Album Review – Mutant Beats

Hypnotically tapping, pressing, sliding and twiddling his way to a cohesive artistic statement, Blue Mountains hip-hop producer Tony Kabanov recently released an independent, instrumental, debut album on December 3rd, as Caustic Yoda. Primarily known for his production and beat-making work with Cooking With Caustic, Two Toes, Otherside, Bomb Threat, and Goro, Tony abandoned the use of a DAW, or Digital Audio Workstation, to record live versions of the ten refined experiments that comprise Mutant Beats. In essence, this release is a live album, free from the dehumanising tediousness of computer technology. A DAW was only used in the recording of these tracks, capturing the genuine sound of gear such as Tony’s trusty turntables and such advanced synthesiser technologies as a Live MIDI Pad Controller, an Elektron Digitakt, and a BOSS Digital Sampler. Whilst being a DJ at heart, a busy syncopation of limbs and an absence of automatic time-keeping hardware got Tony thinking like a drummer. He actually overdubbed a small amount of drums on this release, too, along with a few organic recordings of percussion, synth, and some other things. Remarkably, these are all common practices for electronic music producers who wish to elevate their creativity away from the constraints of screens.

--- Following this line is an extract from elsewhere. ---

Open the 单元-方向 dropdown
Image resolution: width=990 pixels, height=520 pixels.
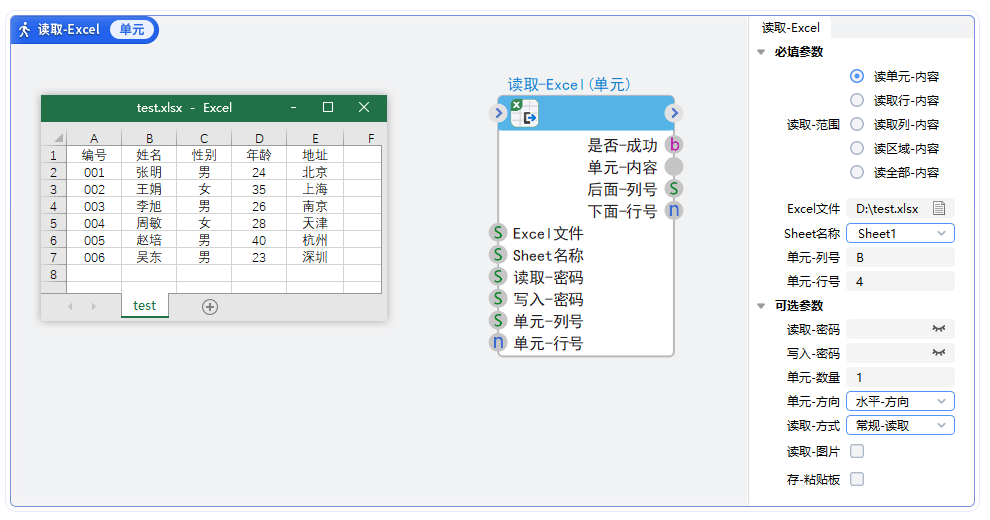899,401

As Tony described his process, he told us that Mutant Beats was created by “live hardware sequencing a bunch of loops to make a song on the fly and record it live”. Furthermore, we’re told that listeners are encouraged to conduct their own sonic experiments by playing vinyl of the album at different speeds. “[The pieces] are all pretty slow and are made from sounds pitched down a long way, so speeding them up can go far”, Tony says. “They’re kind of designed for DJ’s to mess with. They aren’t intended for rappers. It’s not genre specific. This is intended as instrumental music, to be listened to as is.” Although one could easily envision the likes of Otherside’s Hammy or Wise Guy spitting bars over the majority of the album’s slow ‘boom-bap’, certain stand-out tracks like ‘Anti-Matter’, ’Scuba Suite’ and ‘Juno Landing’ transport these pieces to a different plane of expression. Fulfilling Tony’s integral intent, the offbeat density and ambient psychedelia of instrumental spontaneity allows this music to form perfect mental landscapes.